• PROBLEM REQUIREMENTS: Take the lines below beginning at the line that has "Click the CH party logo icon" and stopping after the line that has "Open the shopping", and print them exactly as they are, with no other lines.

*** Opening of DATA ***

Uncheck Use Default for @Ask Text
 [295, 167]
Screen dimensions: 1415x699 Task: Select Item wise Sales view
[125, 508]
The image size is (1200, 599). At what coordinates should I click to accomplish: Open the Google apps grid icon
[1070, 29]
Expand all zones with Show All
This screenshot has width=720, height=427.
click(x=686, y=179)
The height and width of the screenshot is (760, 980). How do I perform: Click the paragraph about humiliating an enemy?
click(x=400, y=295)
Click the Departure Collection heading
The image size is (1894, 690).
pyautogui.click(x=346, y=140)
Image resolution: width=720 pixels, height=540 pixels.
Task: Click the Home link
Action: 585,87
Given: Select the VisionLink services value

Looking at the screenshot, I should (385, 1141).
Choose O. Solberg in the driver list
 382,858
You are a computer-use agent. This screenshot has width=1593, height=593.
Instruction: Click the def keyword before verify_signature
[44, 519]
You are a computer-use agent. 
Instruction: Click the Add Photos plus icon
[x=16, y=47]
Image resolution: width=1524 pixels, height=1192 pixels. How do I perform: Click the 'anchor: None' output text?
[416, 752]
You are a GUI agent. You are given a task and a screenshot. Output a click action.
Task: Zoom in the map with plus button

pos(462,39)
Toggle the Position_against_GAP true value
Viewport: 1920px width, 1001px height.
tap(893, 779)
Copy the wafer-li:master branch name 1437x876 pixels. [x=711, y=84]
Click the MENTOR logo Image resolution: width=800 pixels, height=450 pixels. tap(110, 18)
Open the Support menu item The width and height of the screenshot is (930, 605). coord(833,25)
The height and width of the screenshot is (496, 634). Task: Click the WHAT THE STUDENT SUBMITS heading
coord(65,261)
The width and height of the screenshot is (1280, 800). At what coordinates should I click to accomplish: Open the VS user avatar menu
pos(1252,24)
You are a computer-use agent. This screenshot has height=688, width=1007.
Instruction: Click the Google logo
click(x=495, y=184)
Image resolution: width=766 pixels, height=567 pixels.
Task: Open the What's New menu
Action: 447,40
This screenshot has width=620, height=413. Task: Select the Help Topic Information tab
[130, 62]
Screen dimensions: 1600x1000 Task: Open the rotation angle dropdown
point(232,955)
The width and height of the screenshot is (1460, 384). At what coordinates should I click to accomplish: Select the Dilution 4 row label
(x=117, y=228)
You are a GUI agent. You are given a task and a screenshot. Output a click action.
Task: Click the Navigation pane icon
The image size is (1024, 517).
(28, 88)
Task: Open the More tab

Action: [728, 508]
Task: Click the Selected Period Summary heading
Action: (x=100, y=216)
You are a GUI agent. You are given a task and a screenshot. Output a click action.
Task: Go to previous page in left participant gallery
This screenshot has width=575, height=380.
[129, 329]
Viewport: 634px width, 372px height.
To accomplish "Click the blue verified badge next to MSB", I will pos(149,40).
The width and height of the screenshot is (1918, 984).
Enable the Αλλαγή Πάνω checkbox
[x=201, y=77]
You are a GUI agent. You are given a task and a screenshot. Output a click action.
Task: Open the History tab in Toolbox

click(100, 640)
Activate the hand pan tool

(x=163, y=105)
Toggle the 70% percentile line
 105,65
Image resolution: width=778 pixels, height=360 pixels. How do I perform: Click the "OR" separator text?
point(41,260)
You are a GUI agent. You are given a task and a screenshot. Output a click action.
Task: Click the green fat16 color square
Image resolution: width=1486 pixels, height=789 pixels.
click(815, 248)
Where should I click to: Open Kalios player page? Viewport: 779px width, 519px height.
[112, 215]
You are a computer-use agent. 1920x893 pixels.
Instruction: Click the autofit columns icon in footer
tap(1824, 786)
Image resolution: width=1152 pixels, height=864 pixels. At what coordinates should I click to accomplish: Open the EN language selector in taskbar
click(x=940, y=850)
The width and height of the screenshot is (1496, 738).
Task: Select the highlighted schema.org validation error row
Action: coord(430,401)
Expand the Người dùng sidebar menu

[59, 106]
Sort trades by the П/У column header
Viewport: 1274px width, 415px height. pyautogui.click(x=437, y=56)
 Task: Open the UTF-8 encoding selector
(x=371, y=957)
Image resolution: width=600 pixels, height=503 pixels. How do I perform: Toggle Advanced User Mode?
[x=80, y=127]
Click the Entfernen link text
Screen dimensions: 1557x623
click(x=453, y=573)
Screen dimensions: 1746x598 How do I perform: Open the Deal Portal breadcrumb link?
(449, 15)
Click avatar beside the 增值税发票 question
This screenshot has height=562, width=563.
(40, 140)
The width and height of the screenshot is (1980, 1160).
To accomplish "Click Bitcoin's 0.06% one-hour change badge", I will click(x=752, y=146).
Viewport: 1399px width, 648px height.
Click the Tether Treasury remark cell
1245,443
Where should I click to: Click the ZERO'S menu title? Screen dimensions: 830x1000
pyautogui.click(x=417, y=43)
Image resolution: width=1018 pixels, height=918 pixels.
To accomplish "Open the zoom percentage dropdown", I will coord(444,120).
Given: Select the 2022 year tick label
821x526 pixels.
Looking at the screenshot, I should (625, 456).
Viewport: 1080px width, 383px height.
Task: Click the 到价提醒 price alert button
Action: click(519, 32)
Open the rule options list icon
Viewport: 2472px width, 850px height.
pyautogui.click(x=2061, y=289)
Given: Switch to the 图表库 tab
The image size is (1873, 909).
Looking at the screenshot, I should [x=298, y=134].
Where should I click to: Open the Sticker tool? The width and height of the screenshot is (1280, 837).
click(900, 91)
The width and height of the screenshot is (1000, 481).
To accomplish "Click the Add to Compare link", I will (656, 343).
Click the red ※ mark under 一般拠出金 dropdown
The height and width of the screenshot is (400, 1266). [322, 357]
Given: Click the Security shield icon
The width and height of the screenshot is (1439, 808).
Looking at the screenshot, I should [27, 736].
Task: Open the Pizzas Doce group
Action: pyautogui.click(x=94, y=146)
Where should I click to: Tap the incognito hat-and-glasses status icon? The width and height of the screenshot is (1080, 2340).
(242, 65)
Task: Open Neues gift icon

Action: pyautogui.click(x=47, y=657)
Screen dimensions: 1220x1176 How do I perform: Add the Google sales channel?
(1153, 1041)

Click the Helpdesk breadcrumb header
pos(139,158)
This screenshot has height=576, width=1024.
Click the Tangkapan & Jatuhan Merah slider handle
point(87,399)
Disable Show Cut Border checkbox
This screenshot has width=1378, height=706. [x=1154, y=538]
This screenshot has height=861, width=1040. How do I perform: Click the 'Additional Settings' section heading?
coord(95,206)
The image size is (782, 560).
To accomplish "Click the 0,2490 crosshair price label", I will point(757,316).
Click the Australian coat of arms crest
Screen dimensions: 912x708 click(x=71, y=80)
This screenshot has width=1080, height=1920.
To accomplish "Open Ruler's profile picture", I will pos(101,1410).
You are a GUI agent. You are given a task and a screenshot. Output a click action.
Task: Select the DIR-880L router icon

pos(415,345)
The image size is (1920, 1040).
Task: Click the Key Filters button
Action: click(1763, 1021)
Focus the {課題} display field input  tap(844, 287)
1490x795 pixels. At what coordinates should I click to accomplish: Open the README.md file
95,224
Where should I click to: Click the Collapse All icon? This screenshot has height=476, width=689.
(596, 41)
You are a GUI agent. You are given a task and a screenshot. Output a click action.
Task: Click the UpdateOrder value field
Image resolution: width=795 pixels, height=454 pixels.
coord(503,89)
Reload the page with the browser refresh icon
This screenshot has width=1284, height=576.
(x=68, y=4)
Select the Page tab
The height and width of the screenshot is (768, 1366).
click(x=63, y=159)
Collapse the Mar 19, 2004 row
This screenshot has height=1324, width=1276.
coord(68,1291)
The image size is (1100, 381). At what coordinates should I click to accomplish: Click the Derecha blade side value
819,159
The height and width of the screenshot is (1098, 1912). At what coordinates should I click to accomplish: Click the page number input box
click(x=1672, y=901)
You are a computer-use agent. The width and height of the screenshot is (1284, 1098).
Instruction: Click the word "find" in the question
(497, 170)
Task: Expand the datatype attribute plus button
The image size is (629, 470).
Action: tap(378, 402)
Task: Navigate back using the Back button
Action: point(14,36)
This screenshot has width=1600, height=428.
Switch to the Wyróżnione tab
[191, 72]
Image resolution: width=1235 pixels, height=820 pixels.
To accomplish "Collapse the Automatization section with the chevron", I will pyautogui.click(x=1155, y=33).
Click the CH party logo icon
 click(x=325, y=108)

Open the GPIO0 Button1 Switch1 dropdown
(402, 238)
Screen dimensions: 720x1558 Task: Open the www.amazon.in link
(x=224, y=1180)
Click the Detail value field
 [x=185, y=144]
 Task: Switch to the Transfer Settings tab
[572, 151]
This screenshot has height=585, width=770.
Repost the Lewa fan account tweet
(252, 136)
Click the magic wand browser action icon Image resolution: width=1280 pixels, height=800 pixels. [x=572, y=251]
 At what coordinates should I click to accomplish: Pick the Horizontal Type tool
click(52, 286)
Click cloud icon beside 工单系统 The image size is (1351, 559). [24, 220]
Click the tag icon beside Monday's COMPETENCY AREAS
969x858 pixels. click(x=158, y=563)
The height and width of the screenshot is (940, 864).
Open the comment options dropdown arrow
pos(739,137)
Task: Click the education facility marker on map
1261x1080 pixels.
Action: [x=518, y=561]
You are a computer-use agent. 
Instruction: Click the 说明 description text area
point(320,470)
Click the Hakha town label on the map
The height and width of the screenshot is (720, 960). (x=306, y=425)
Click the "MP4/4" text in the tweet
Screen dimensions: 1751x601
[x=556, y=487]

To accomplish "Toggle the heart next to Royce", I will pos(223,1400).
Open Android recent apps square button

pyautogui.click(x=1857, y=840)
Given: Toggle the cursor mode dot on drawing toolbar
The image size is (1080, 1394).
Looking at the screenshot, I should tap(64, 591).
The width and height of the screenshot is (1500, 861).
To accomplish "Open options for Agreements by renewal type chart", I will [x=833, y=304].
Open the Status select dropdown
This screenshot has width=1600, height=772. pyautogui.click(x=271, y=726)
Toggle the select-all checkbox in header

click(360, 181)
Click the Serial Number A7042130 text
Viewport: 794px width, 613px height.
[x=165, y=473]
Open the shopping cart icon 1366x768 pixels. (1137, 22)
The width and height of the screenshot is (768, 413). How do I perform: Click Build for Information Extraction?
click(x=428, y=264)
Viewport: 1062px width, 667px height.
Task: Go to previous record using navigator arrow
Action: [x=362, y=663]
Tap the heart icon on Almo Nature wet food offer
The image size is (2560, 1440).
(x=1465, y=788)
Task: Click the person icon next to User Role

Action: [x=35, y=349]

*** Close of DATA ***

• EXPECTED ANSWER:
Click the CH party logo icon
 click(x=325, y=108)

Open the GPIO0 Button1 Switch1 dropdown
(402, 238)
Screen dimensions: 720x1558 Task: Open the www.amazon.in link
(x=224, y=1180)
Click the Detail value field
 [x=185, y=144]
 Task: Switch to the Transfer Settings tab
[572, 151]
This screenshot has height=585, width=770.
Repost the Lewa fan account tweet
(252, 136)
Click the magic wand browser action icon Image resolution: width=1280 pixels, height=800 pixels. [x=572, y=251]
 At what coordinates should I click to accomplish: Pick the Horizontal Type tool
click(52, 286)
Click cloud icon beside 工单系统 The image size is (1351, 559). [24, 220]
Click the tag icon beside Monday's COMPETENCY AREAS
969x858 pixels. click(x=158, y=563)
The height and width of the screenshot is (940, 864).
Open the comment options dropdown arrow
pos(739,137)
Task: Click the education facility marker on map
1261x1080 pixels.
Action: [x=518, y=561]
You are a computer-use agent. 
Instruction: Click the 说明 description text area
point(320,470)
Click the Hakha town label on the map
The height and width of the screenshot is (720, 960). (x=306, y=425)
Click the "MP4/4" text in the tweet
Screen dimensions: 1751x601
[x=556, y=487]

To accomplish "Toggle the heart next to Royce", I will pos(223,1400).
Open Android recent apps square button

pyautogui.click(x=1857, y=840)
Given: Toggle the cursor mode dot on drawing toolbar
The image size is (1080, 1394).
Looking at the screenshot, I should tap(64, 591).
The width and height of the screenshot is (1500, 861).
To accomplish "Open options for Agreements by renewal type chart", I will [x=833, y=304].
Open the Status select dropdown
This screenshot has width=1600, height=772. pyautogui.click(x=271, y=726)
Toggle the select-all checkbox in header

click(360, 181)
Click the Serial Number A7042130 text
Viewport: 794px width, 613px height.
[x=165, y=473]
Open the shopping cart icon 1366x768 pixels. (1137, 22)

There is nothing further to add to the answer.